→ **Assigned task**:
Repeat the entries exactly but omit the pictures.
----
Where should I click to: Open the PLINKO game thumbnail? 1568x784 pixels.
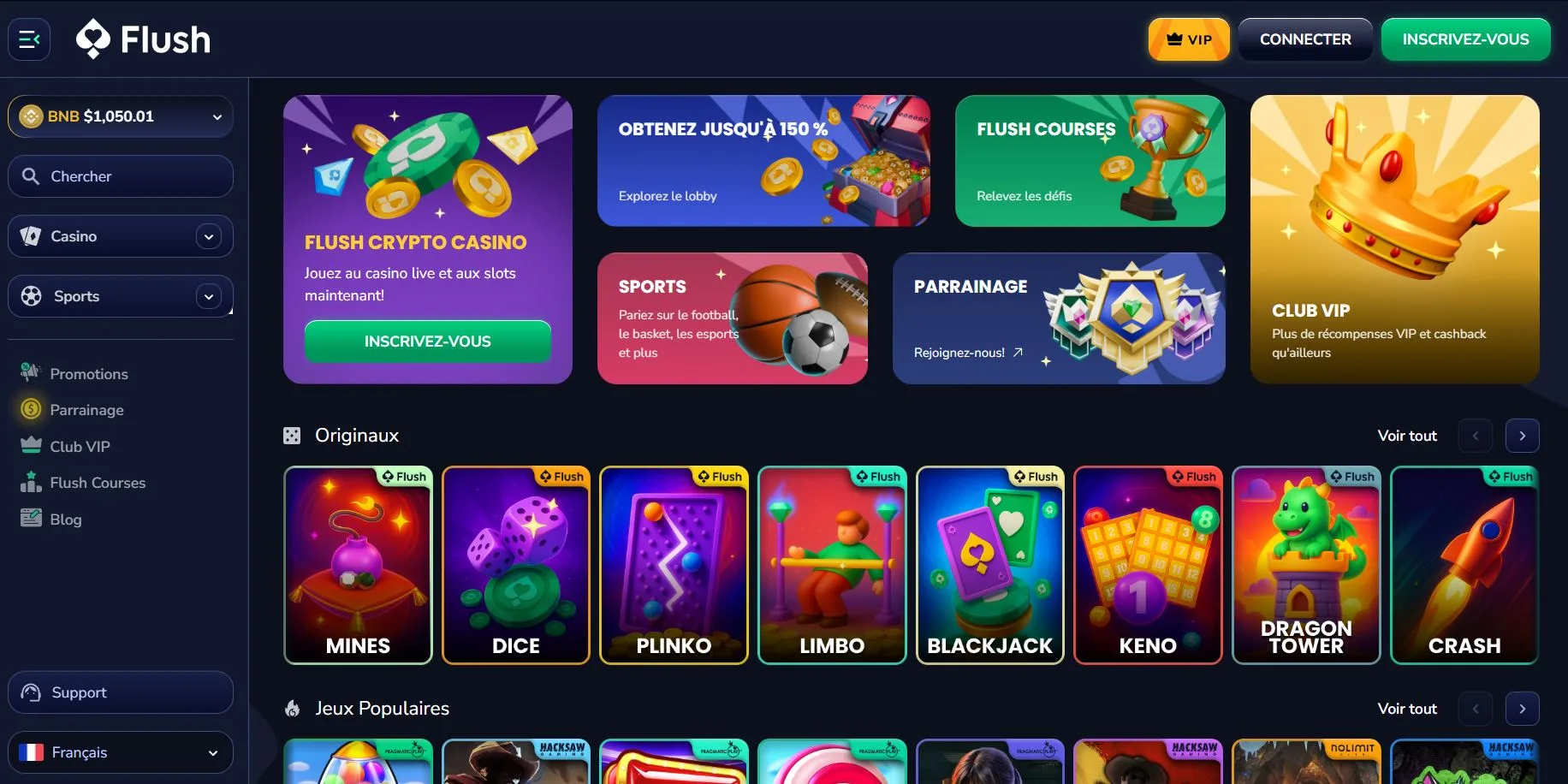point(674,565)
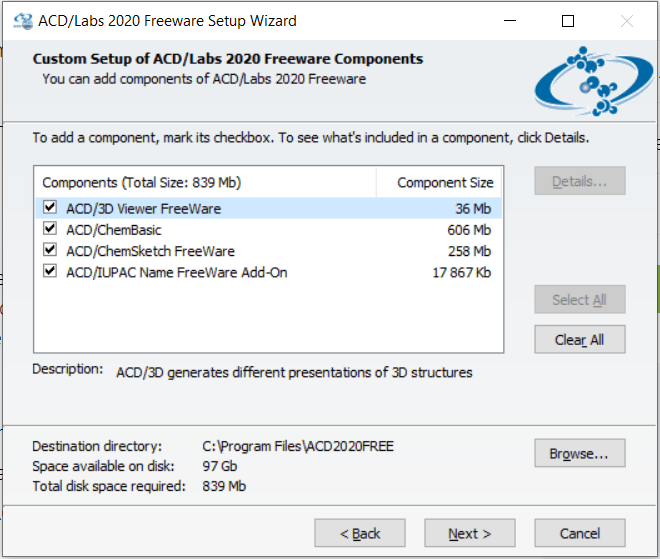Minimize the Setup Wizard window
Viewport: 660px width, 559px height.
pos(510,20)
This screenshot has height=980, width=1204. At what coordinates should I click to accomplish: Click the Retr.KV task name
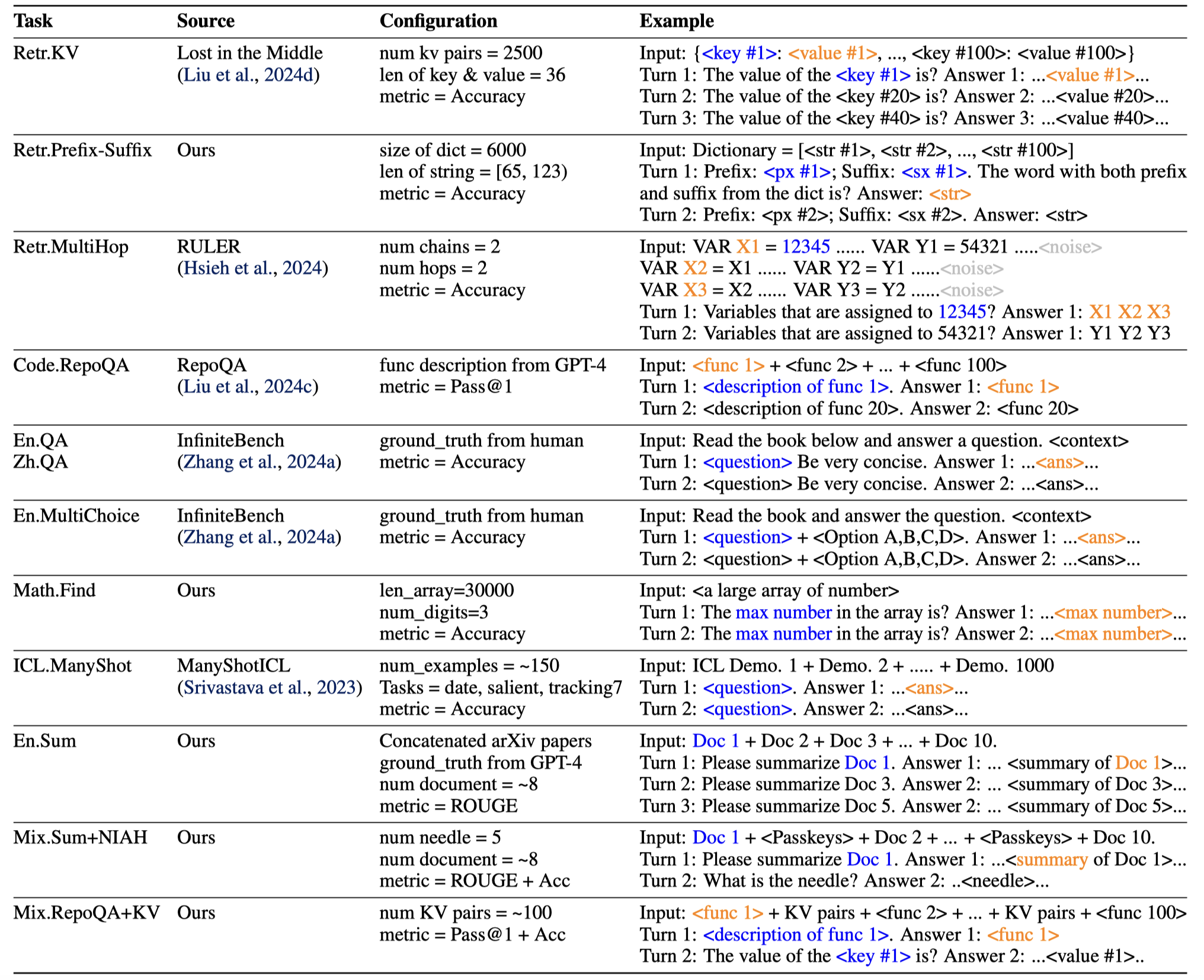click(x=46, y=53)
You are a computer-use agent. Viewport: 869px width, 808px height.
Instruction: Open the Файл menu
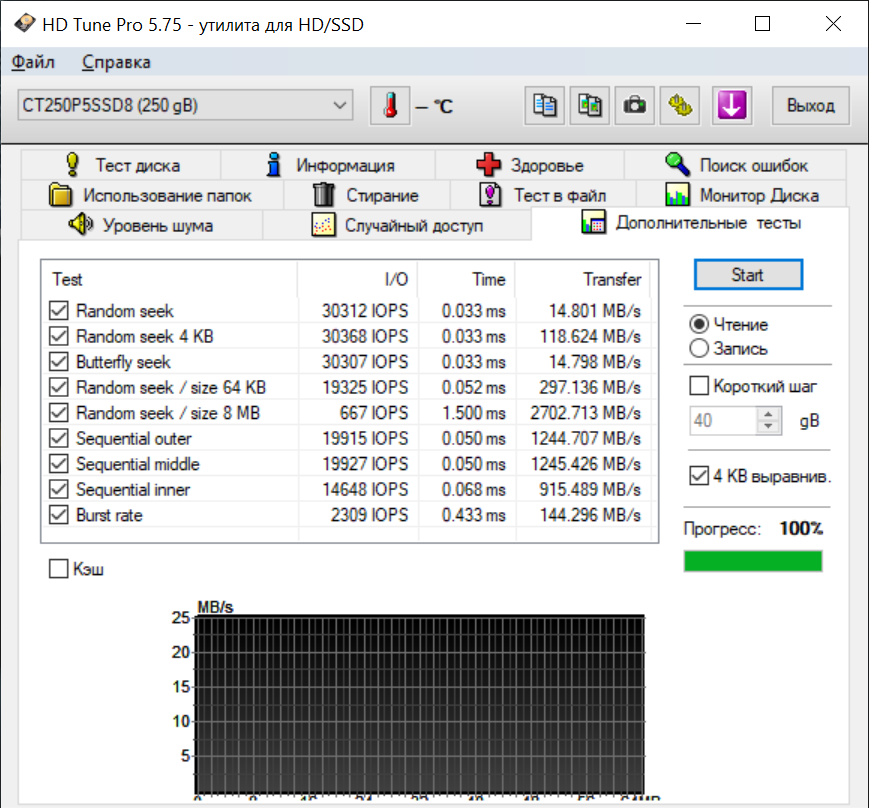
----
→ **Exercise response**:
Where should I click to: Open the PLINKO game thumbnail? 1568x784 pixels.
point(674,565)
Minimize the Setup Wizard window
Viewport: 660px width, 559px height.
pos(510,20)
This screenshot has height=980, width=1204. At what coordinates should I click to accomplish: Click the Retr.KV task name
click(x=46, y=53)
You are a computer-use agent. Viewport: 869px width, 808px height.
Instruction: Open the Файл menu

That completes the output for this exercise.